READING TEXT:
Gold prices continued their rebound during the European session, briefly touching a high near $4465, recovering part of the previous trading day’s losses. This rebound was mainly driven by a decline in the U.S. dollar index. According to market surveys, the U.S. has delayed potential strikes on Middle Eastern energy facilities and extended the negotiation deadline, easing market concerns over escalating conflicts, thus weakening the dollar’s safe-haven demand and providing short-term support for gold.

However, from an overall perspective, the upward momentum for gold remains insufficient. Although geopolitical risks have not completely dissipated, the market is more focused on their implications for energy prices and inflation. With oil prices remaining high, inflation expectations have rekindled, leading to a significant shift in market perceptions regarding the policy paths of major central banks. It is currently widely anticipated that major central banks, including the Federal Reserve, will maintain a hawkish stance, with the possibility of further interest rate hikes not being ruled out.

This shift in expectations has directly pushed U.S. Treasury yields to remain high, thereby exerting pressure on non-yielding assets like gold. In a high-interest-rate environment, the opportunity cost of holding gold increases, causing funds to flow towards yield-generating assets, making it difficult for gold prices to establish a sustained upward trend.

INFORMATION SUPPLIED:
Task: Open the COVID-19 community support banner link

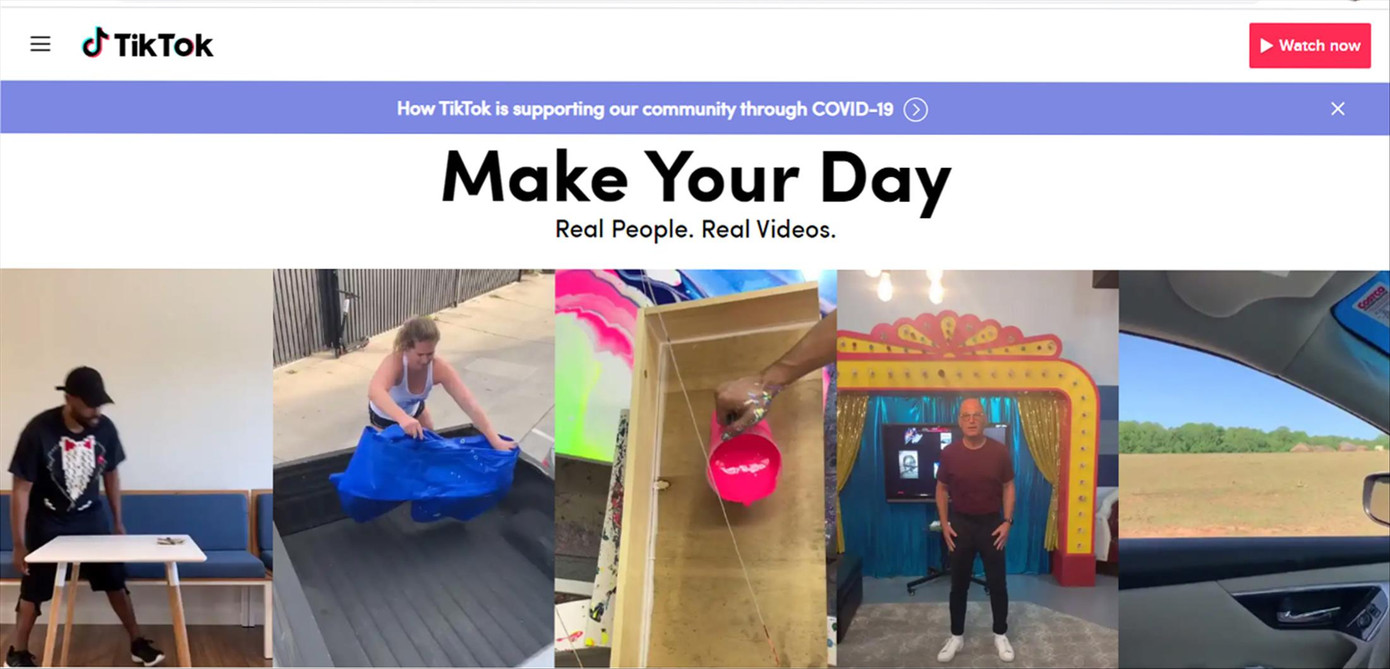Action: pos(645,109)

REQUIREMENTS:
a - In the gold price text, list each effect that the last paragraph says comes from the shift in expectations.
b - According to the gold price text, what high did gold briefly touch during the European session?
c - Pick up the gold price text after its last sentence and keep it going.
None of the lines are needed for this work.

OUTPUTS:
a -
- U.S. Treasury yields stay high.
- Pressure is put on non-yielding assets like gold.
- The opportunity cost of holding gold goes up.
- Funds flow toward yield-generating assets.
- Gold prices struggle to set up a sustained upward trend.

b - A high near $4465.

c -
Moreover, repeated news surrounding the situation in the Middle East has exacerbated market uncertainty. On one hand, the U.S. has signaled a de-escalation; on the other hand, related countries deny any progress in negotiations, while military deployments continue. This uncertainty, while providing some support for safe-haven demand, has not translated into sustained buying, instead making market sentiment more cautious.

From a technical perspective, the daily chart of gold shows clear signs of weakening. Previously, prices broke below the critical 100-day moving average, and this week’s rebound was halted near that average, confirming the level as significant resistance. The current 100-day moving average is around $4630, which is a key barrier that short-term bulls need to break through. From a trend structure standpoint, prices have shifted from an upward trend to a sideways bearish trend, with the moving average system beginning to flatten and slightly slope downward.

In terms of momentum indicators, the MACD continues to operate below the zero line, with the fast line below the slow line, indicating that bearish momentum remains dominant; although the RSI has rebounded from the oversold region, it is still in the low range around 30, reflecting weak market demand, with the rebound being more of a corrective nature. If prices cannot stabilize above the key moving averages, the bearish structure is unlikely to change.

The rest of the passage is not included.